A new Harris survey written up in The Wall Street Journal (free link) shows John Kerry has taken the lead nationally: He's up 48-47 among likely voters, with Ralph Nader and "other" each receiving 1 percent of the vote. The poll's large sample size gives it a low margin of error -- less than 2 percent.
In tracking polls, Zogby calls the race 48-47 for Bush, and Rasmussen finds the president leads 49-47. TIPP gives Bush a 4-point lead, 48-44.
State polls look better for Kerry than they did yesterday. The Democratic ticket leads in two of four Florida surveys (Survey USA and ARG), and in a Rasmussen poll, he's tied with Bush. Zogby's the only pollster willing to give Bush the advantage in Florida today, which he does by a 49-45 margin.

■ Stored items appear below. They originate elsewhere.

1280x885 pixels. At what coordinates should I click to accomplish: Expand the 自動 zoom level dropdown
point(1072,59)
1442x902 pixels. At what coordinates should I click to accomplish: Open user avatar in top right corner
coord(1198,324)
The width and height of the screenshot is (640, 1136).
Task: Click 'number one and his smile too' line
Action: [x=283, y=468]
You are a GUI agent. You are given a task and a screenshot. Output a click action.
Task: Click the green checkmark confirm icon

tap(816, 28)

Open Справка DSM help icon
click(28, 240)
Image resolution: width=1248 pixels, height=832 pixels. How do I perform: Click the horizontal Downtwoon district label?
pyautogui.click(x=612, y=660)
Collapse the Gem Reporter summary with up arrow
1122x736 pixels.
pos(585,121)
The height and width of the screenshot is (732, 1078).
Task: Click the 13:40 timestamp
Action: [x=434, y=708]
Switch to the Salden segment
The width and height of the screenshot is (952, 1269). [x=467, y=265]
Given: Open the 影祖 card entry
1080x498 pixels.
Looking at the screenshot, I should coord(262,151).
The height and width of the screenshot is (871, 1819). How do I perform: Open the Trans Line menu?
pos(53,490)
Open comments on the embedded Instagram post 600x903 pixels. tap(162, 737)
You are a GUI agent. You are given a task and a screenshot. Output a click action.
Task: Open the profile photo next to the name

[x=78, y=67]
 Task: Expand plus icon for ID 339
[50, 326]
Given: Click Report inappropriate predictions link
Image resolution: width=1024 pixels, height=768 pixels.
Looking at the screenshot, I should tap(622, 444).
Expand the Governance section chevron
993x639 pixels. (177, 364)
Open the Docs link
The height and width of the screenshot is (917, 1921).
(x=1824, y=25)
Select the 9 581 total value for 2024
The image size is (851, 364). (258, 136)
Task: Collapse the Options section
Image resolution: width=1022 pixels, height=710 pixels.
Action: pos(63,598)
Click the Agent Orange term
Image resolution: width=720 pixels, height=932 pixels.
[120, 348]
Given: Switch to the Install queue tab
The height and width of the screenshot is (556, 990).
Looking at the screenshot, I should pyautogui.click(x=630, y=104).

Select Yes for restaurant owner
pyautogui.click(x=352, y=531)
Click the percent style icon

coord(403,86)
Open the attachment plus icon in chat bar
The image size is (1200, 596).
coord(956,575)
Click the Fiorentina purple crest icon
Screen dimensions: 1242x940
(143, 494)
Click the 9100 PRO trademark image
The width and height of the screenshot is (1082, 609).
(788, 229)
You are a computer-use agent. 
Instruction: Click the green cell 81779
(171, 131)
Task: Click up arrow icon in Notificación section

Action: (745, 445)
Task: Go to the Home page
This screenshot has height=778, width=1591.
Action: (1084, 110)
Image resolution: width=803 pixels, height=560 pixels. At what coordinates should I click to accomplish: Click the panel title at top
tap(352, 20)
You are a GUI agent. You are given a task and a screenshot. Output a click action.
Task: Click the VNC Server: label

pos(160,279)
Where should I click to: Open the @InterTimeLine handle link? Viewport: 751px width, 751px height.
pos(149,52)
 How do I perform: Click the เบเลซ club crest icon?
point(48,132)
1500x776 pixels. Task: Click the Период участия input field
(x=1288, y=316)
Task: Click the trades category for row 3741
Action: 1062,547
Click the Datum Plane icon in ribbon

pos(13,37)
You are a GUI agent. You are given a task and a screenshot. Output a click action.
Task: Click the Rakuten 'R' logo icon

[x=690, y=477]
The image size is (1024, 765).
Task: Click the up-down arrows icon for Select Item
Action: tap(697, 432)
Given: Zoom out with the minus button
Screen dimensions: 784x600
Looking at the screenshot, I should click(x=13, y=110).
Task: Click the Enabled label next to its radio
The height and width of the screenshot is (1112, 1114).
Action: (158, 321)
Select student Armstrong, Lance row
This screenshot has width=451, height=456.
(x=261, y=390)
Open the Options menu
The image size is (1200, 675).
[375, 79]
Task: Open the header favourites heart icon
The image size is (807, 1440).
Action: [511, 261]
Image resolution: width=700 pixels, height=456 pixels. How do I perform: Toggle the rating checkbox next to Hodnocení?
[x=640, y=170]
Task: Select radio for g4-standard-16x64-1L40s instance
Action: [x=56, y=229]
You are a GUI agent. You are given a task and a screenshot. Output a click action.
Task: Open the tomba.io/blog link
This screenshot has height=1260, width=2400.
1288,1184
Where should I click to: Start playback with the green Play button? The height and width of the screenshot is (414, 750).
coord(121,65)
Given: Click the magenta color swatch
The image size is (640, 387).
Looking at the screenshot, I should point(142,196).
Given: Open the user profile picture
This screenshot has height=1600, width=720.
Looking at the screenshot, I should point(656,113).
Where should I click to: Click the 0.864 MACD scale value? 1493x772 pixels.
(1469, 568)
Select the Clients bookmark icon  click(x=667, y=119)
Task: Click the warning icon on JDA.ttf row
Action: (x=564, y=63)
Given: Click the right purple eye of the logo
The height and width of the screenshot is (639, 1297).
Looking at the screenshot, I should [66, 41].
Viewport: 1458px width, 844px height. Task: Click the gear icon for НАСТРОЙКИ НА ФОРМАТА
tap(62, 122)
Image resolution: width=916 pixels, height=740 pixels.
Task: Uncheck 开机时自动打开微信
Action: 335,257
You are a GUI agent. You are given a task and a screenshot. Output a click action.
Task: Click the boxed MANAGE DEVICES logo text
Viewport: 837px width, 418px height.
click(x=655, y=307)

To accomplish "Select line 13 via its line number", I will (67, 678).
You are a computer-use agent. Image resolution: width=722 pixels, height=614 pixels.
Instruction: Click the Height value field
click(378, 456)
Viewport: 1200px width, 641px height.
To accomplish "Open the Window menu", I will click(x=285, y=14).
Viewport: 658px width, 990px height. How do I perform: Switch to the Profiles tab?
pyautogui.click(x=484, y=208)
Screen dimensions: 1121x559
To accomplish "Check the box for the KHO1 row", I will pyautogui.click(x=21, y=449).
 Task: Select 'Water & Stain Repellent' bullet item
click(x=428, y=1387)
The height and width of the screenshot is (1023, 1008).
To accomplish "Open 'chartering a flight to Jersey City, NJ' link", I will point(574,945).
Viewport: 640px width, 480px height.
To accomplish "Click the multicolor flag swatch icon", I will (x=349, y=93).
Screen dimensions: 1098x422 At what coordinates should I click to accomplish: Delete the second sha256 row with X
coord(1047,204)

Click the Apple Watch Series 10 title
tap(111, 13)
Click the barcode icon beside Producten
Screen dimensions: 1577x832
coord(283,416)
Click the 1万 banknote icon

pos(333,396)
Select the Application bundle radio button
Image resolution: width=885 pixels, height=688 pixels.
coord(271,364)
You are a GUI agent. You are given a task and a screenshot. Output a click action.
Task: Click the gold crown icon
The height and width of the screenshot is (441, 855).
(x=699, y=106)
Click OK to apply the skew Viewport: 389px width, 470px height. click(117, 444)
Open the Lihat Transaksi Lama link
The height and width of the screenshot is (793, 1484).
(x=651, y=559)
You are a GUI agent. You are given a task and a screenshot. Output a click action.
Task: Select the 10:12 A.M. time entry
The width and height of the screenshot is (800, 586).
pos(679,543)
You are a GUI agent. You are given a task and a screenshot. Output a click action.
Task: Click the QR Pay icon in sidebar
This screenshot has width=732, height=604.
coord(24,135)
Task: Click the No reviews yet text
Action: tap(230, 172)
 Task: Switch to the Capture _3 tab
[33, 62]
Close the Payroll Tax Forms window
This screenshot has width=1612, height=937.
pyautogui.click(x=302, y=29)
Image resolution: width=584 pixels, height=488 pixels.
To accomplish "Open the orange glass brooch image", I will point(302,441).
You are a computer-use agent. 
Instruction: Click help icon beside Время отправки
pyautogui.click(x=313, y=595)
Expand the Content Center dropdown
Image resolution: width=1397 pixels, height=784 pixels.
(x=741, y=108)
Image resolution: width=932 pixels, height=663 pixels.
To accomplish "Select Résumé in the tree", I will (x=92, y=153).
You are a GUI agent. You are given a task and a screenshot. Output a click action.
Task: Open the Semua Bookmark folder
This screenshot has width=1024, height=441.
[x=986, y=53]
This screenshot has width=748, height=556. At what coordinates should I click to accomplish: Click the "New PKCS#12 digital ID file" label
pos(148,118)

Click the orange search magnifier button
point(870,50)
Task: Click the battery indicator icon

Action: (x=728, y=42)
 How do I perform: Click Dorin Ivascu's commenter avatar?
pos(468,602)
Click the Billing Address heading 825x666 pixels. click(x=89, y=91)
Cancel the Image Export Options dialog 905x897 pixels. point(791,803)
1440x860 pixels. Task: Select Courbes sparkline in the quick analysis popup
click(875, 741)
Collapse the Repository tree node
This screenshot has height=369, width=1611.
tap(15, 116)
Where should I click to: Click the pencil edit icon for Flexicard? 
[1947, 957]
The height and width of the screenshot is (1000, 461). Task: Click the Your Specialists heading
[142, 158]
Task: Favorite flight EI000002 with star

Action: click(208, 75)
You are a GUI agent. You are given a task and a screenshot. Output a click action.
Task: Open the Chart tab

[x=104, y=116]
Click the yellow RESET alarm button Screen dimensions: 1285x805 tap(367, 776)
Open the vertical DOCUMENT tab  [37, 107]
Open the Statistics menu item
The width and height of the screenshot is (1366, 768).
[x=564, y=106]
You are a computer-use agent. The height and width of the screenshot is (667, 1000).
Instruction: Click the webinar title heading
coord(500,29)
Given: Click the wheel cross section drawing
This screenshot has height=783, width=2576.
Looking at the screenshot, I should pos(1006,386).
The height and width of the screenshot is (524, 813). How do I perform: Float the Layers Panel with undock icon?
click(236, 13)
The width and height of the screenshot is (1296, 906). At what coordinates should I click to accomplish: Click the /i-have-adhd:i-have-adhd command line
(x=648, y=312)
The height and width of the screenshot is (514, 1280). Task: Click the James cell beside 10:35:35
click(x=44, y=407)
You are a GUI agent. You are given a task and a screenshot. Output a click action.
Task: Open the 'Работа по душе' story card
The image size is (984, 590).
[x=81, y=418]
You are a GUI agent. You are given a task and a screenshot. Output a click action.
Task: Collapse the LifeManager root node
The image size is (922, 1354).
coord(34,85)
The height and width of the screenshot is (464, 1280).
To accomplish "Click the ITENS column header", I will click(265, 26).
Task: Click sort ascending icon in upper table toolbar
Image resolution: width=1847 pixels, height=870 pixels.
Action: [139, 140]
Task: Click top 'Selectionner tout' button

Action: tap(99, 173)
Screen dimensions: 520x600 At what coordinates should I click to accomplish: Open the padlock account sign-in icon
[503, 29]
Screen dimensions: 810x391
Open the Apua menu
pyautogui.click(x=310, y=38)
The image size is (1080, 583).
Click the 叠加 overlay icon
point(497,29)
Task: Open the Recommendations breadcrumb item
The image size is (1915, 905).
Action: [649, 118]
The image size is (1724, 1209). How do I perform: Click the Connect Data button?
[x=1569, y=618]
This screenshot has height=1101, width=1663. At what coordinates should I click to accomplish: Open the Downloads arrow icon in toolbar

In Ohio, the results are a very similar 2-2 split. Survey USA and ARG again put Kerry up by 2-3 points, and likewise, Zogby puts him down by 2. Rasmussen's survey also gives Bush the lead, this time by 4.
Zogby isn't all bad news for Kerry, though. Zogby polls show Wisconsin swinging back into the Democratic column, 48-46, and suggests that Kerry's standing in Iowa has improved to a 45-45 deadlock. Gallup disagrees, however, calling the race 50-46 among likely voters, despite giving Kerry a 48-47 lead among all voters.
Zogby also finds that Kerry leads in Minnesota for the third straight day, up 48-47.
Finally, a new Quninnipiac survey refuses to let New Jersey stay in the Democratic column. The poll finds that, in just a week, Bush has closed a 4-point gap in the Garden State to make the race a dead heat, 46-46. A 30 percent plurality of those polled said terrorism was their greatest concern, and even a full quarter of Democrats thought the president would do a better job fighting it. Bush campaigned in New Jersey a little over a week ago, and results like these might bring him back -- and force the Kerry-Edwards team to visit, too.